Louvre Attendants Strike After Vermeer Bottleneck

http://www.nytimes.com/2017/03/09/arts/design/vermeer-louvre.html

Version 0 of 1.

PARIS — Dozens of museum attendants at the Louvre went on strike on Thursday to protest what they said was the museum’s poor handling of crowds at a temporary exhibition dedicated to Vermeer, with another strike possible on Friday.

“Vermeer and the Masters of Genre Painting,” which includes 12 of the Dutch painter’s 34 known works, drew 9,400 people the first week after it opened on Feb. 22 — more than double the museum’s expectations — resulting in hourslong waits for some visitors. This week the museum put in place timed visits to the temporary shows on its online ticketing system, limiting the waiting time to 45 minutes.

But there have still been bottlenecks. “It’s been a big mess,” Françoise Pinson, the secretary general of a museum workers union, said of the situation, which prompted 70 to 80 of its members to strike. “The signage wasn’t good; the planning wasn’t good.”

On Friday morning, museum workers will meet to decide whether to continue their strike. Only 2 percent of the Louvre’s employees went on strike, and the museum was operating as usual, with temporary workers filling in, the museum said.

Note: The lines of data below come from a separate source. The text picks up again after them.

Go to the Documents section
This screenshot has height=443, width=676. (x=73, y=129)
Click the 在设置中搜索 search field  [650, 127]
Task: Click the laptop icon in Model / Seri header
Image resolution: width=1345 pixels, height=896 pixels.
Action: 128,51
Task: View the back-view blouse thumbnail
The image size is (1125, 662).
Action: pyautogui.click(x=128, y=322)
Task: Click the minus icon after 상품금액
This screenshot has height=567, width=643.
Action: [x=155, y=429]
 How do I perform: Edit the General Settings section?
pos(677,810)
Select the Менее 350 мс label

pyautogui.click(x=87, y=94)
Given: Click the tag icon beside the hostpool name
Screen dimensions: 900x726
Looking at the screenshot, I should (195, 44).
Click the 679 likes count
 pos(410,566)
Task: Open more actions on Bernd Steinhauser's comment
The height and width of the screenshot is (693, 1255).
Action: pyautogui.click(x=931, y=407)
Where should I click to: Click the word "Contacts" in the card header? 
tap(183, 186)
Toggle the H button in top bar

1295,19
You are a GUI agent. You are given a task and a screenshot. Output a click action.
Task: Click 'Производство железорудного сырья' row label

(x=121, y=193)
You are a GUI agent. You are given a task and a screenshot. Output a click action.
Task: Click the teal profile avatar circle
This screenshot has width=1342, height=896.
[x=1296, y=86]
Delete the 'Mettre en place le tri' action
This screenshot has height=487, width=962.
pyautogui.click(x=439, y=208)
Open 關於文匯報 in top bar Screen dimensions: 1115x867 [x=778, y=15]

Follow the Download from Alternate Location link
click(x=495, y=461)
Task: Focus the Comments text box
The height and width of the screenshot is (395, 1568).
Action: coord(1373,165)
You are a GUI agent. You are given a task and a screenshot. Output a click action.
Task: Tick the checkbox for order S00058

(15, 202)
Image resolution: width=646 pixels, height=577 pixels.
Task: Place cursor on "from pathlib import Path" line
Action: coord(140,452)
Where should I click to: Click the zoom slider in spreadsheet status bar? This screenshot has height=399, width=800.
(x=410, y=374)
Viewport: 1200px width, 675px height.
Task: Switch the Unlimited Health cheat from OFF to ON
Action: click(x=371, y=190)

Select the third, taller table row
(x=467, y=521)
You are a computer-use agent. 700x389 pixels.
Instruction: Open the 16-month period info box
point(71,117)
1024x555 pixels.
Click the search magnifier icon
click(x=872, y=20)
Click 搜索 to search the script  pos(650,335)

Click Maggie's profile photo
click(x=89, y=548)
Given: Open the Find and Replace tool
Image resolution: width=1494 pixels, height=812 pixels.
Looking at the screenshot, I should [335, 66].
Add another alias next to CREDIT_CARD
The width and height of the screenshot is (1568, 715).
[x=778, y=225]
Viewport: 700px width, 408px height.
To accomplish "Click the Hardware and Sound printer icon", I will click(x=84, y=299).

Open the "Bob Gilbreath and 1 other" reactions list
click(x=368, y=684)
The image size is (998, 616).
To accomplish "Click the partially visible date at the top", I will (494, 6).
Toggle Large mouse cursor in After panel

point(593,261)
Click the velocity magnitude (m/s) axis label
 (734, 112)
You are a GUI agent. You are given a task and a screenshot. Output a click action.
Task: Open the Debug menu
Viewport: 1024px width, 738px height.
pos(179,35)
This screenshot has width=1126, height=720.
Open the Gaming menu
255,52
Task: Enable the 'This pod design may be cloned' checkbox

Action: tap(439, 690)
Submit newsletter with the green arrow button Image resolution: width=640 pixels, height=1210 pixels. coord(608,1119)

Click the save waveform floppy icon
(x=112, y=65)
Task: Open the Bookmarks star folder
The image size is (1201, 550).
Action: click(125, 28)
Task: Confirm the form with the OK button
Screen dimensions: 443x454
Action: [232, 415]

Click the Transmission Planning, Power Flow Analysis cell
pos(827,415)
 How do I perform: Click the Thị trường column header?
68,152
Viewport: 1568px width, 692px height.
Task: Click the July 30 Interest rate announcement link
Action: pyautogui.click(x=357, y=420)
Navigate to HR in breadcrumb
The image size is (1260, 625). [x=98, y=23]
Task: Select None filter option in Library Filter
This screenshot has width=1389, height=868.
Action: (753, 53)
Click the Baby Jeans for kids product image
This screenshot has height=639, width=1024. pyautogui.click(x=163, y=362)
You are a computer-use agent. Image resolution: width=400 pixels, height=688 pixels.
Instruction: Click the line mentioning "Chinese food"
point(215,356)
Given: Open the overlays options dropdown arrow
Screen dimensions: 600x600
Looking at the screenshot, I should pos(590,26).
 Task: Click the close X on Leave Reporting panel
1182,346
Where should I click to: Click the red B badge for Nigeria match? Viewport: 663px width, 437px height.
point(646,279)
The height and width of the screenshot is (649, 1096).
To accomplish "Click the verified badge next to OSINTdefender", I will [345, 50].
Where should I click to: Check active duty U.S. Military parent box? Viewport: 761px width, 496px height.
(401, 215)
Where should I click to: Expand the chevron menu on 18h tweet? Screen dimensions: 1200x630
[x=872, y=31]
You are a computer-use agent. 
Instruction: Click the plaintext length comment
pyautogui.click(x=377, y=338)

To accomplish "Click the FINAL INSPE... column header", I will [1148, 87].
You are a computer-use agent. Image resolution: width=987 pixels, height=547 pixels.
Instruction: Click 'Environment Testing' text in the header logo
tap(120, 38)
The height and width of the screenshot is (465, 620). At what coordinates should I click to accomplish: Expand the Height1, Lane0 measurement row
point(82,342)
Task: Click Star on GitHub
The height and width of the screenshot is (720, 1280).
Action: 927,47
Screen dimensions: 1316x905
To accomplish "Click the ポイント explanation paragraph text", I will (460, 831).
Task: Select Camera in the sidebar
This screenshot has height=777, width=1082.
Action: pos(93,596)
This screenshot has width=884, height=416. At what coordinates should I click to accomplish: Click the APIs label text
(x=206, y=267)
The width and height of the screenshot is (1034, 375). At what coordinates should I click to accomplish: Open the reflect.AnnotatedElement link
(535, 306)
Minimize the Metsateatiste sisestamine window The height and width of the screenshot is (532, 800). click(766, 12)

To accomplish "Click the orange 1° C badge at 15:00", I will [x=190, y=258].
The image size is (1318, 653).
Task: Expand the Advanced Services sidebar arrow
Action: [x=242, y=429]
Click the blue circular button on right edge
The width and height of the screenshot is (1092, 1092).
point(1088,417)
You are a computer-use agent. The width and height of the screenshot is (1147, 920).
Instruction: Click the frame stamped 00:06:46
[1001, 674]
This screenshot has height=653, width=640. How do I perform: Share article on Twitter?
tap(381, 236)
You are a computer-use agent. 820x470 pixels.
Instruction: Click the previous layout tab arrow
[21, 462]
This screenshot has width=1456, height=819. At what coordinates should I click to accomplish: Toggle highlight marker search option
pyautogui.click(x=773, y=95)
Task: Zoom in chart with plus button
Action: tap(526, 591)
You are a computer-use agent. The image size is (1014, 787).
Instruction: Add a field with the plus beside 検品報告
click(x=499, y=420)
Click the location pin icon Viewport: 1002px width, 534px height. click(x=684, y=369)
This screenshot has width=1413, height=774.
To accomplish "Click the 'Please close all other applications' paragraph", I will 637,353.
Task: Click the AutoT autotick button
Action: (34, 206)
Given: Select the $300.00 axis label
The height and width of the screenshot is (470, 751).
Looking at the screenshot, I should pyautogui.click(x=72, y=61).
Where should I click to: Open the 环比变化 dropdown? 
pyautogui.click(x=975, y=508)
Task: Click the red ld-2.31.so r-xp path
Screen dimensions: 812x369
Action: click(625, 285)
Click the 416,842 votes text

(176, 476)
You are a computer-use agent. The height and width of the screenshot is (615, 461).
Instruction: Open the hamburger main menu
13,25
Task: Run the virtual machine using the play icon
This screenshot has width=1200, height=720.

The Vermeer exhibition, which runs through May 22 and will travel to the National Gallery of Art in Washington this fall, argues that the Dutch master may not have been the solitary genius that some believe him to have been. Media attention, a small viewing space and the steady allure of Vermeer have resulted in crowds twice as large as those for several of the Louvre’s recent exhibitions, including ones devoted to Raphael and Ingres.

The Vermeer show is one of three temporary exhibitions that opened at the same time, along with “Masterpieces of the Leiden Collection: The Age of Rembrandt” and “Valentin de Boulogne: Beyond Caravaggio,” which was at the Metropolitan Museum of Art last year.

The shows have helped lift attendance at the Louvre, which had seen a striking drop in visitors since a spate of terrorist attacks in France. The Louvre had 7.4 million visitors in 2016, down from 8.6 million in 2015.

The Vermeer exhibition is on view in one of the underground spaces where many temporary exhibitions are held and that can accommodate only 250 people at a time, the Louvre said. After the crowds of the first week, attendance has dropped to around 4,000 people per week, the museum said.